Directives:
• a. In the hickory flooring text, what look do wider plank floors traditionally give?
• b. Name every factor that the hickory flooring text says makes a difference in the final appearance of a stained floor.
• c. Write a continuation of the hickory flooring text, starting right after its final sentence.

++++ Excerpt to read

Some of the concerns people have about using manufactured wood flooring is that it might not be able to be refinished. However, almost all manufactured wood planks can be sanded and re-stained at least once, and possibly more, depending on the manufacturer and the layers of hickory on the top layer of the flooring. Additionally, if you are installing hickory flooring where there is a lot of humidity, you may want to consider manufactured or engineered hickory planks over solid as the bottom layers are designed to resist expansion and contraction more so than the solid planks will.

Plank Width Of Hickory Wood Flooring

Variety of plank width has a significant impact on the overall design and look of the floors. Traditionally, wider plank floors give a more rustic look, as opposed to narrow boards. However, more and more contemporary and modern home designers are choosing wider floor planks and pairing this look with contemporary wall colors and furniture. The wider planks are certainly trending upward these days! When using hickory hardwood floors, the wider the plank used, the greater the color variety and imperfections will be shown in each board, allowing for more depth and dimension in the look of the floor. One thing you will want to consider, especially when choosing a wider style plank, is that the variety in coloration of hickory may mean it is harder to match a replacement board in the future, if ever a replacement patch is needed.

Wood Staining And Sealing Of Hickory Wood Flooring

As with other hardwoods, hickory will need to be sealed and then, in future years, re-sealed. How often hickory will need to be re-sealed will depend on a variety of factors, including the amount of use and traffic on the floors and the type of sealant used. Typically, you will want to simply follow the manufacturer’s instructions on the sealant.

As far as the stain choices are concerned, because hickory has a great color variety within the wood naturally, choosing a complementary stain is really very simple. If you have a lot of natural light, a darker stain can really bring out the richness of hickory. If you are looking for a more rustic look, you can simply leave the hickory natural and only apply sealant. And all of the staining options in between are open to you! I typically shy away from the orange-er hues with hickory, as paired with the naturally golden tones of the hickory flooring may result in a significantly more orange final appearance for your floor than you may be anticipating. Stick with the browner tones to bring out the natural beauty of the hickory wood.

Stains are available at all big box retailers, including Amazon, in a range of colors. Always test out the stain on the actual wood flooring in your home, as not only do the wood and stain themselves make a difference in the final appearance, but the lighting in your home will make a huge difference and you want to be sure you are happy with the look once it is in the home.

++++++++
++++ Data shown

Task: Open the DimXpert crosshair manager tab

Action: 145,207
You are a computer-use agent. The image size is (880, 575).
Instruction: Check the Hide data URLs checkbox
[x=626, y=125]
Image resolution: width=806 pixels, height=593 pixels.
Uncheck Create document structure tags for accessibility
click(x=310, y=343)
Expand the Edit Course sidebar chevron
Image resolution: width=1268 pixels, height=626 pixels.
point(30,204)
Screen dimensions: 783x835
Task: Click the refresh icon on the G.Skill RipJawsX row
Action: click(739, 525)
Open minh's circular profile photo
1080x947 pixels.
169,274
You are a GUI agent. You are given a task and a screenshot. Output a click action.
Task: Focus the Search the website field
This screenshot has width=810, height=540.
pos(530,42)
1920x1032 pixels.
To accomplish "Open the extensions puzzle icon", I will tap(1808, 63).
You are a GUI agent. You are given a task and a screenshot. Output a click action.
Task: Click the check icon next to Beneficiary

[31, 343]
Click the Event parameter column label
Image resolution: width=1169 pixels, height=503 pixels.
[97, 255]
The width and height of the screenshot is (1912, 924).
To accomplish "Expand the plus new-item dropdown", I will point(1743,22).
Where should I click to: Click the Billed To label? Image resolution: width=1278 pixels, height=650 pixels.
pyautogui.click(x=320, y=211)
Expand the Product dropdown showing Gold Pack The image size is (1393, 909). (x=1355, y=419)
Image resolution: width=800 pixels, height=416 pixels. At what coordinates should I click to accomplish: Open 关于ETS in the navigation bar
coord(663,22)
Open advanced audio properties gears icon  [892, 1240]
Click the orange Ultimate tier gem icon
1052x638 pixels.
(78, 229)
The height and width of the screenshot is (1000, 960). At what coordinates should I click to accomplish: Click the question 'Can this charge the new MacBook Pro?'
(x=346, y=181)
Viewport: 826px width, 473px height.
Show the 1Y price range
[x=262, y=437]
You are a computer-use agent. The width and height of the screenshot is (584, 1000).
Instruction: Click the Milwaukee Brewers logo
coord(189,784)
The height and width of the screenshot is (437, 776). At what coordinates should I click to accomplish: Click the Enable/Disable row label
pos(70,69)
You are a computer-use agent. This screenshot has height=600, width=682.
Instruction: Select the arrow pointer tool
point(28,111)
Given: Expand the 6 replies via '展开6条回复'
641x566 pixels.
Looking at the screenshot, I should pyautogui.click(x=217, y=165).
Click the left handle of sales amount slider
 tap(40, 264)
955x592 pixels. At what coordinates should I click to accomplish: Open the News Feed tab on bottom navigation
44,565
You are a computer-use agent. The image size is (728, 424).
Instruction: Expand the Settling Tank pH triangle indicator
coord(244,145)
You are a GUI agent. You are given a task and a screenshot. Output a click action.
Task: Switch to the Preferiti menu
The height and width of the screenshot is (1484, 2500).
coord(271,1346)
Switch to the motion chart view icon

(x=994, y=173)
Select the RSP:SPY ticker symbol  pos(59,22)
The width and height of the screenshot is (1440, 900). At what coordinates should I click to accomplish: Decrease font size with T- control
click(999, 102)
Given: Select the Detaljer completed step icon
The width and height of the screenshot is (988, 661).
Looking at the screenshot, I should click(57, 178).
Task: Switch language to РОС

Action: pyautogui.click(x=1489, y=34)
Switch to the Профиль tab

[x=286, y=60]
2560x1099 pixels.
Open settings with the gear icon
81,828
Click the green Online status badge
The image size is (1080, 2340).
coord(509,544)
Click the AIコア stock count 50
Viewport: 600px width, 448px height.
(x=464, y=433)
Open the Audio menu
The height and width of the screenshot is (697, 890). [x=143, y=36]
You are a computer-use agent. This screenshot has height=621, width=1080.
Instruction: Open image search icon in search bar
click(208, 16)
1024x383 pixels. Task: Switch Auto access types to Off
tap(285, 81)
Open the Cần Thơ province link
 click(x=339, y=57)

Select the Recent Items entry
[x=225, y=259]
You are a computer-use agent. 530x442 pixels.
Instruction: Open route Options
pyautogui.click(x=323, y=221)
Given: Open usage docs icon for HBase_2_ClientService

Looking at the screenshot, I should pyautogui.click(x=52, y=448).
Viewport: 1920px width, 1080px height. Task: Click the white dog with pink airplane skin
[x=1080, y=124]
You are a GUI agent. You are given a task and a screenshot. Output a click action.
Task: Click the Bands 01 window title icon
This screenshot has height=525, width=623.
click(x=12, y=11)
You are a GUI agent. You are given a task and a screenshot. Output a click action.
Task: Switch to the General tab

++++++++

Expected answers:
• a. A more rustic look than narrow boards.

• b. The wood, the stain, and the lighting in your home.

• c.
Hickory manufactured wood flooring is a great choice for any home, but if you are looking for a floor that will give your home that country feel then hickory is the wood for you. The hardness of this wood will make it able to withstand anything that you can throw or drop on it and it is easy to clean and take care of. The beautiful color variations from tan to red make it a unique and beautiful choice for any home, not to mention the vintage look it can bring about.

If you are nuts about the color and durability of hickory wood in other products, then why not try installing hickory flooring in your home? It’s a unique and warm choice that I strongly suspect you will never regret!

45 thoughts on “Hardwood Hickory Flooring

  1. we need approximately 650 sq ft of hickory flooring. We also see many different variations of color and knots. I am looking for a company that sells pre finished flooring for approximately 3.50 – 4.00 per ft. Any ideas? thx

  2. Hi Jim,
    Not knowing where you are located, the best suggestion I have is to visit retailers in your area, keep notes on how much per sq. ft. hickory flooring you find that you like is priced. Remember too that many companies have internet sites, sometimes they also have a function where you can sign up to recieve newsletters, etc. Sometimes there will be ‘internet only’ specials with coupon codes you can use online or coupons you can print to take to the store.
    Don’t overlook searching the internet as well (thru Google and other search engines).

  3. I bought Anderson 3/4″ solid hickory flooring in a 4″ width, it is gorgeous! It has been stacked in my living room (and boxes also spread out single layer) for over two months. My installer says the flooring is defective because the planks are not all exactly 4″ wide and there will be gaps. I think they are off by 1/16″ too wide or too narrow. He says this will cause a laddering type of effect of gaps across the floor. Should this flooring be returned and reordered? Or is a special technique of installation needed? Don’t know where to turn for advice on this. Thank you.

  4. Hi Barb!
    I agree with the installer in thinking that the batch is defective. Here’s a couple things that I can think of off the top of my head…….
    * return that batch and hope the next one is consistant, and start the acclimating process all over :~/
    * line up the boards and lay them together in
    a line; each row may differ in width, but that could be ok. AND, your installer can save the odd-sized leftovers for the outside edges where
    he can rip them to fit the space.
    So……yes, this lot of board is defective, but what does your installer think he should/could do? Are all of the boards the same amount off?? If so, then what’s the problem with laying them as they are? The only thing I can think of is if the tongue is too long for the groove then there will be gaps – IF it’s tongue & groove flooring, which I’m guessing it is! In that case, then yes, it should all go back and whatever company (including the manufacturer here too) you bought the flooring from should be bending over backwards to make it right………. and then some.
    *sigh* I hope how I’m writing this makes sense to you, if not — holler at me and I’ll try to rephrase it so that what I’m saying comes across correctly ……. ;o)

  5. The board widths are different, some are 4″ some 3 15/16″ some 4 1/16″. I guess my thinking was that the boards would always be a different width slightly because of humidity affecting each board differently. But then also how would you install it if they are different without large gaps adding up across floor.

  6. Ewww……….no, that’s not going to work. Sounds like maybe some were left out in the cold or something before they ever got to your house. It’s hard to tell what they were exposed to before they got to you. I don’t know if your installer purchased them or if you did, but they need to be returned. Make sure the new ones are the same width.

  7. Hi, I have hickory 3/4 inch by 4 in wide and would like to know the best way to clean it. It is sealed only, no wax coating. It is OK to use something like the Hoover wood and tile cleaner?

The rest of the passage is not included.